Dans l’affaire contre Valentino Bags Lab, les agents de police de l’unité de protection du travail de Milan a inspecté sept ateliers appartenant à des Chinois autour de la capitale financière entre mars et décembre 2024, y compris l’une des entreprises impliquées dans l’affaire Dior l’année dernière. Ils ont identifié 67 travailleurs, dont 9 n’avaient pas de contrat de travail. Trois d’entre eux étaient des immigrés en situation irrégulière. Les travailleurs étaient contraints de dormir sur le lieu de travail afin de disposer d’une «main-d’œuvre disponible 24 heures sur 24», selon l’arrêt de la Cour.

La consommation d’électricité cartographiée par les enquêteurs a montré «des cycles de production continus de jour comme de nuit, y compris pendant les vacances». En outre, des dispositifs de sécurité avaient été retirés des machines pour leur permettre de fonctionner plus rapidement.

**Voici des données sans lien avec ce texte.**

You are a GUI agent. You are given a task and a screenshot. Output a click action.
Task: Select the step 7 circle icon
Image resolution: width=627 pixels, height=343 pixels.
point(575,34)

L’un des sous-traitants chinois, Bags Milano Srl, travaillait exclusivement pour Valentino Bags Lab depuis 2018, produisant environ 4 000 sacs par mois pour un prix compris entre 35 et 75 euros (39-84 dollars) chacun. Ces mêmes sacs se vendent au détail entre 1 900 et 2 200 euros, selon deux sources judiciaires.

Les juges ont déclaré que le propriétaire de Bags Milano avait sous-traité la production de certains des sacs Valentino à d’autres ateliers appartenant à des Chinois.

Selon le jugement, le propriétaire a déclaré que Valentino Bags Lab n’avait pas formellement autorisé cette sous-traitance, mais qu’il en était conscient et qu’il avait «fermé les yeux» en raison de la quantité de travail à effectuer.

Les propriétaires des entreprises contractantes et sous-traitantes font l’objet d’une enquête des procureurs de Milan pour avoir exploité des travailleurs et employé des personnes au noir. Valentino Bags Lab lui-même ne fait l’objet d’aucune enquête criminelle. Le tribunal de Milan a proposé, en juin 2024, un régime en vertu duquel les entreprises de luxe devraient renforcer les contrôles sur les fournisseurs pour s’assurer qu’ils respectent le droit du travail.